Monday, September 20, 2010

Is the Constitution Alive or Dead?


As Charles Darwin’s theory of natural selection states, organisms must adapt to survive or else they will perish. The Constitution has survived for more than 200 years because of several necessary modifications. To this day, the Constitution is very much alive because it continues to shape the country’s changing needs and circumstances.

Some constitutional issues, such as a suitable balance of authority between the state and federal governments, remain as unsettled as they were when the Constitution was originally written. Today’s government must also adapt and interpret the Constitution to confront issues never anticipated by the founding fathers.

Sometimes political problems develop that seem impossible to tackle without constitutional change. These political issues, such as the campaign finance reform, are not easily resolved and remain continuing sources of controversy.

When presidents appoint new members to the Supreme Court, the change in structure of the Court sometimes leads to a dramatic turn in constitutional interpretation. For more than a century, the Court consistently maintained the supremacy of the federal government over the states. However in recent cases, the federal government’s authority has been limited to powers directly granted in the Constitution. The states hold powers assigned to them as well as any powers not mentioned in the Constitution, except those directly prohibited. This may ultimately lead to a new definition of federalism.

In A Lasting Document from 1988 Collier’s Year Book, political science professor Richard H. Leach discusses how the Constitution remains a living document more than 200 years later and shows no signs yet of being replaced.

As Donald Lutz, a scholar of the Constitution, points out, the document drafted in 1787 was no more than ‘an incomplete text.’ The status of blacks, the situation of native Americans, uncertainty about illegal aliens and about the rights of the accused, the role of religion in politics—the failures to address these and other controversial issues, says Lutz, are ‘reflections of the Constitution's incompleteness.’

Oliver Wendell Holmes, Jr. [Associate Justice of the United States Supreme Court] similarly stated, “When we are dealing with … a constituent act, like the Constitution of the United States, we must realize that [the framers] … called into life as being the development of which could not have been foreseen completely by the most gifted of its begetters. It was enough for them … to hope that they had created an organism [that would survive and develop].”

The Constitution was only to be “the foundation of the more perfect union it sought to establish.” The signing and ratification of the document did not—and were not intended to—end the writing of it.
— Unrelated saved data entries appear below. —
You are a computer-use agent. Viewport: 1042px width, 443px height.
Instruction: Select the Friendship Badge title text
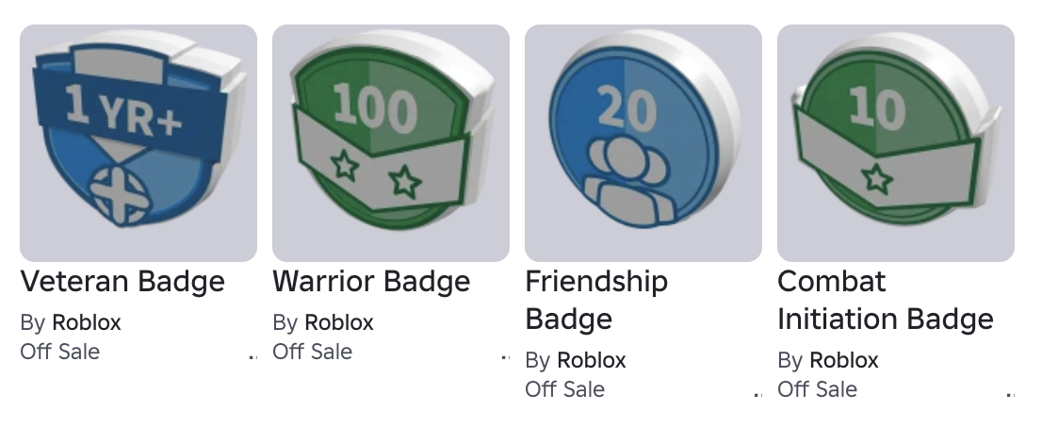tap(596, 300)
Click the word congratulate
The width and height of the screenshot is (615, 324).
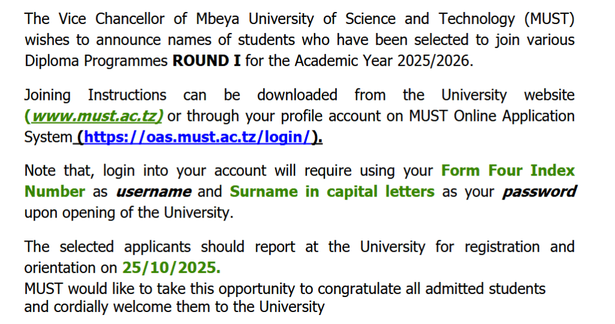point(365,289)
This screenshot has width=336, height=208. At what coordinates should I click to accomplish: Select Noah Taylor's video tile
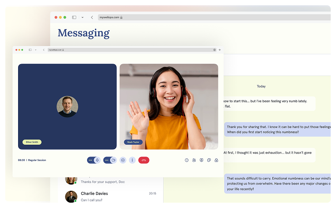pos(168,106)
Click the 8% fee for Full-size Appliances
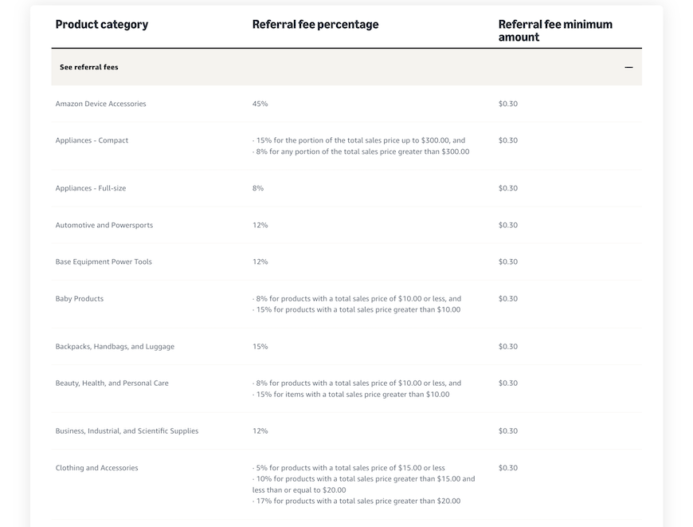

The Constitution’s development has continued since 1787 and will continue to be modified and enforced in the future.

Leach makes a good point by mentioning that the very nature of the document helped give the Constitution strength and vitality. The framers managed to use general wording instead of specifics, which would have “stapled the Constitution firmly to the 18th century.”

Leach believes that it has been through the agencies of interpretation and amplification that the “breath of new life” has continually been given to the Constitution. Today, as a result of agents of change, the Constitution is quite different from what it was under the framers. To this day, the process of change still goes on.

Finally, Leach makes it clear that the framers, while leaving the Constitution they drafted incomplete, did not want to make the process of alteration too easy.

“How an instrument drafted to meet the needs and concerns of an agrarian country in crisis at the end of the 18th century can be adapted to undergird solutions to the problems of today's urban and technological society remains a difficult question.”


Works Cited:
A Lasting Document by Richard H. Leach
Source: 1988 Collier’s Year Book.

Lieberman, Jethro K. "Constitution of the United States." Microsoft® Student 2009. Redmond, WA: Microsoft Corporation, 2008.